=== TEXTAUSZUG ===
____________________

Eine meiner größten Stärken ist Konsequenz. Wenn ich mich mit einer Arbeit langweile, dann lasse ich sie bleiben – das gilt für Bügelwäsche genauso wie für einen Job. Wenn mir kein Mathelehrer der Welt den Sinn der täglichen Hausaufgaben vermitteln kann, dann konzentriere ich meine Energie auf andere Fächer und lasse Mathe sausen – auch wenn das null Punkte im Abi-Zeugnis bedeutet hat. Wenn ich mich in meiner Haut nicht mehr wohlfühle, dann starte ich ein Sport- oder Diätprogramm – wohl oder übel. Wenn mir ein Mann sehr viel bedeutet, eine gemeinsame Weiterentwicklung aber unvorstellbar ist, dann bleibe ich lieber allein. Wenn meine Krankheit nur mit lebensverlängernden Maßnahmen wie der Dialyse behandelbar, um nichts in der Welt aber heilbar ist, dann halte ich es für legitim, mich von der Transplantationsliste herunternehmen zu lassen und stattdessen meine Patientenverfügung zu verteilen.

____________________

=== AUFGABEN BEARBEITEN ===
- A) Prüfen Sie, ob die folgenden Aussagen mit dem Text über Konsequenz übereinstimmen. Antworten Sie jeweils mit Ja oder Nein und zitieren Sie die entscheidenden Worte des Textes. (i) Die schreibende Person hat im Abi-Zeugnis in Mathe null Punkte bekommen. (ii) Bedeutet der schreibenden Person ein Mann sehr viel, bleibt sie in jedem Fall mit ihm zusammen. (iii) Die Krankheit ist durch die Dialyse heilbar.
- B) Welche lebensverlängernde Maßnahme nennt der Text über Konsequenz?
- C) Führen Sie den Text über Konsequenz im selben Ton nach seinem letzten Satz weiter.

____________________

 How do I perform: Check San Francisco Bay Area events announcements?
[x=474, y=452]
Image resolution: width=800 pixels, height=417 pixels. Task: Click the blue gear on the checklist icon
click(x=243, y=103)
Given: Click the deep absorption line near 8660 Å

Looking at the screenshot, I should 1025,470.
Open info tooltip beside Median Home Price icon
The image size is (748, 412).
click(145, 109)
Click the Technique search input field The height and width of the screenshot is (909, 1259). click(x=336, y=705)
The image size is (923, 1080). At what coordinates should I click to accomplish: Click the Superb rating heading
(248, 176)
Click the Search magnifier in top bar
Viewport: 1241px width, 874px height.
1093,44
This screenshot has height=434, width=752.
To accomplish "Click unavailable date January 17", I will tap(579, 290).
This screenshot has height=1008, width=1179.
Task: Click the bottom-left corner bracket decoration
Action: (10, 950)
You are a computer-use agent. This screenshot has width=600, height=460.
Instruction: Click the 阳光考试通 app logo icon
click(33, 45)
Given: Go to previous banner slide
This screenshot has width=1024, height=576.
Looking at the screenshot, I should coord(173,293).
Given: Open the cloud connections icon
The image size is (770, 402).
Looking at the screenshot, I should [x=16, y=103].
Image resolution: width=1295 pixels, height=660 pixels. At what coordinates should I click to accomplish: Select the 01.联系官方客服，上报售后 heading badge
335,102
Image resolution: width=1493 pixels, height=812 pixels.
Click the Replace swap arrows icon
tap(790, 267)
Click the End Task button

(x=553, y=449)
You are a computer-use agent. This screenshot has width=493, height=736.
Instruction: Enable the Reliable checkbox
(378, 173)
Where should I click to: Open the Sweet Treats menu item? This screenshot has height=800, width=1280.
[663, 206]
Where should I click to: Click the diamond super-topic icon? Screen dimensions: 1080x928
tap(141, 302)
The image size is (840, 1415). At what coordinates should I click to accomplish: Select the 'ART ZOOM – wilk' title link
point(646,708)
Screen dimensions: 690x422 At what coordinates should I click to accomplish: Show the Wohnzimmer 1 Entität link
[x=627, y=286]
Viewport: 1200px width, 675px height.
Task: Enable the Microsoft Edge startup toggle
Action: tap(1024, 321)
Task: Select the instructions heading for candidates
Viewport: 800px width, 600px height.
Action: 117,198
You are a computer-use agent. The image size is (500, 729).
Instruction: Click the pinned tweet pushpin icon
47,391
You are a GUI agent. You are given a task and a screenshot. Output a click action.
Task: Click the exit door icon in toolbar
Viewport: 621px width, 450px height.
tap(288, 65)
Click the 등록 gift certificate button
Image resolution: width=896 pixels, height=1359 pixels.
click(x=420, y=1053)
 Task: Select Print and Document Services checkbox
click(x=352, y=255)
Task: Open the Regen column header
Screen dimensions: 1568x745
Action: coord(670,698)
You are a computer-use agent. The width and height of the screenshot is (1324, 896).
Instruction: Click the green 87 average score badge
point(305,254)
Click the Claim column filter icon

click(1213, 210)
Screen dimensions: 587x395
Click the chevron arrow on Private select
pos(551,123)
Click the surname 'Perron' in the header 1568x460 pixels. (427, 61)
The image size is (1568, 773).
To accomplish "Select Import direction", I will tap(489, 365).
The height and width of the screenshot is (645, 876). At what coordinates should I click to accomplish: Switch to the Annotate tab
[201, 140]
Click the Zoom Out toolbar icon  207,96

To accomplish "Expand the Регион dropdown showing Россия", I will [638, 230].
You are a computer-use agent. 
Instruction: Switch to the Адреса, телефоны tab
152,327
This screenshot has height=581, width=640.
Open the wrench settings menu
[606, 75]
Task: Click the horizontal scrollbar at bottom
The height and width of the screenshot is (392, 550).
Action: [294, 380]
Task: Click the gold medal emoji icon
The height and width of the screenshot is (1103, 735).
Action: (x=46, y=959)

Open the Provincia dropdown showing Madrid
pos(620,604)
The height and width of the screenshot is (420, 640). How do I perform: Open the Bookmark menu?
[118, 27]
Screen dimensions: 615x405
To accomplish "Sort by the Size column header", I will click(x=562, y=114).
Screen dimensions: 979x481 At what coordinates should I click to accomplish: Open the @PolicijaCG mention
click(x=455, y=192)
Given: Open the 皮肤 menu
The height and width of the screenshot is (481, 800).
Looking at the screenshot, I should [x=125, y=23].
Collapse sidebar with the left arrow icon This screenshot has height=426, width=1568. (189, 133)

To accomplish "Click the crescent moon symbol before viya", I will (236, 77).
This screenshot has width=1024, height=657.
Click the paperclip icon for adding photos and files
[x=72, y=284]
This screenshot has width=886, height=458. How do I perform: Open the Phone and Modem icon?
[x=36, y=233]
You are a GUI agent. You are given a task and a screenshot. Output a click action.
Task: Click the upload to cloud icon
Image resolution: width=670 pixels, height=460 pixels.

____________________

=== ANTWORTEN NACH NUMMER ===
- A)
(i) Ja: „auch wenn das null Punkte im Abi-Zeugnis bedeutet hat“
(ii) Nein: „eine gemeinsame Weiterentwicklung aber unvorstellbar ist, dann bleibe ich lieber allein“
(iii) Nein: „um nichts in der Welt aber heilbar ist“

- B) Die Dialyse.

- C)
Was bewegt mich zu dieser unpopulären, aber konsequenten Entscheidung? Es sind die Momente, die mich glücklich machen.
„Wer stetig glücklich sein will, der muss sich oft verändern.“
Dieses Zitat von Konfuzius begleitet mich schon lange. Es ist aktueller denn je. Mein Glück hängt davon ab, wie ich mich an die Gegebenheiten in meinem Leben anpasse. Was ich zulasse oder bleiben lasse, um meinen Seelenfrieden zu wahren und meinen gesundheitlichen Status so gut es geht zu erhalten. Mein Glück liegt ganz tief in mir drin. Ich brauche inzwischen nur sehr wenig, um mich glücklich zu fühlen. Jeder Tag, an dem ich arbeiten gehen kann, mir mein Essen schmeckt, die Katze sich freut, mich zu sehen, wenn mein Sohn bei mir ist, mir nicht sämtliche Knochen wehtun, ich gut geschlafen habe, die Vögel zwitschern, ich einen heißen Kaffee an einem stillen, unbehelligten Morgen trinken kann oder mit meiner Familie trotz aller Herausforderungen noch fröhlich lachen und scherzen kann – das sind meine Glücksmomente.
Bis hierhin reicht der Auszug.